Sovereigns and their consorts who have visited Saskatoon include King Edward VIII as Prince of Wales in 1919, King George VI and Queen Elizabeth in 1939, and Queen Elizabeth II and the Duke of Edinburgh, as Princess Elizabeth in 1951 and afterwards as Queen in 1959, 1978, 1987 and 2005. Other members of the Royal Family who have visited include Princess Margaret, Countess of Snowdon in 1980, Charles, Prince of Wales in 2001, Princess Anne in 1982 and in 2004, Prince Andrew and Sarah, the Duke and Duchess of York in 1989, and the Prince Edward in 1978. On the cross-country tour of King George VI and Queen Elizabeth in 1939, the Saskatoon StarPhoenix reported that "royal weather and a royal crowd greeted Canada's King and Queen in Saskatoon Saturday afternoon.
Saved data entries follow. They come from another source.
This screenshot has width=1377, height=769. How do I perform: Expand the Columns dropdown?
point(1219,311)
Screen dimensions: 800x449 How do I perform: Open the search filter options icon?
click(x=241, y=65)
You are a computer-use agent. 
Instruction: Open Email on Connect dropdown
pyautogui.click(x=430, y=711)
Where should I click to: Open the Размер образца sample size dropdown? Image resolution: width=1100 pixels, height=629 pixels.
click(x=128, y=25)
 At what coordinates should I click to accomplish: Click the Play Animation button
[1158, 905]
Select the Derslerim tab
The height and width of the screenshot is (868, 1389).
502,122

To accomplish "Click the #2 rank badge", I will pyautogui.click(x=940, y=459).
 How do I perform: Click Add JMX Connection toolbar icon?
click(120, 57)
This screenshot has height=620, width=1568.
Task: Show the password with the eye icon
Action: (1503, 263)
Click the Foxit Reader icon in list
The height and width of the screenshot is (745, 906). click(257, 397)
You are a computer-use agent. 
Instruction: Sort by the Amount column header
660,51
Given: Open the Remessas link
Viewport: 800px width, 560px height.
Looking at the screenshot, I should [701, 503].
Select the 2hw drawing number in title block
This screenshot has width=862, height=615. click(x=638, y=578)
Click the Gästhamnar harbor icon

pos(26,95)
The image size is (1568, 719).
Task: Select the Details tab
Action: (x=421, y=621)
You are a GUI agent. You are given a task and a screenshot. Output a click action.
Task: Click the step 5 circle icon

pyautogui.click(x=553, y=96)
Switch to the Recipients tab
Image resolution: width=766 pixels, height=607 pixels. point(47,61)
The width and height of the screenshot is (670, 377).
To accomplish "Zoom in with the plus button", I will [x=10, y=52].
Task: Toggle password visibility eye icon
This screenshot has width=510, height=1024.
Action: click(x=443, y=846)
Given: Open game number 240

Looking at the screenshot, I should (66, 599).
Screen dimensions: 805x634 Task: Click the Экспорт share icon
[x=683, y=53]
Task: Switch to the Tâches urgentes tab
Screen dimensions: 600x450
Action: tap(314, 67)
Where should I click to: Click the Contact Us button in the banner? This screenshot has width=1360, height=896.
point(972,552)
One hundred and fifty thousand persons lost their hearts to the tall, square-shouldered Monarch and his unbelievably gracious consort."

After witnessing the best horsemanship and steer-throwing exhibitions the "Wild West" could produce, the Prince of Wales proved to 20,000 ranchers, cattlemen and cowboys here today that bucking broncos held no terrors for their future King ... At his request a wiry little mustang, untamed and unbroken, was brought out fresh from the paddock, while the huge crowd gasped in surprise. The Prince gained the saddle gracefully, and held it until the little mount was exhausted by its efforts to unseat him.
— The New York Times, 12 September 1919, Saskatoon

Queen Elizabeth II and Prince Philip, Duke of Edinburgh paid several visits to Saskatoon, lastly as part of Saskatchewan centennial celebrations in 2005. The royal couple toured the Canadian Light Source Synchrotron, and there met thousands of well-wishers on the University of Saskatchewan campus, and was later presented with the key to the city. The Queen and the Duke also attended an arts concert at Credit Union Centre, held before a live audience of 12,000 and television viewers nationwide. The Royal Couple were reported to have especially enjoyed the appearance of Saskatoon-native Joni Mitchell, humming along and tapping their heels to her music. The Queen had not visited Saskatoon since 1987, when she toured Wanuskewin Heritage Park, among other engagements with the Duke of Edinburgh.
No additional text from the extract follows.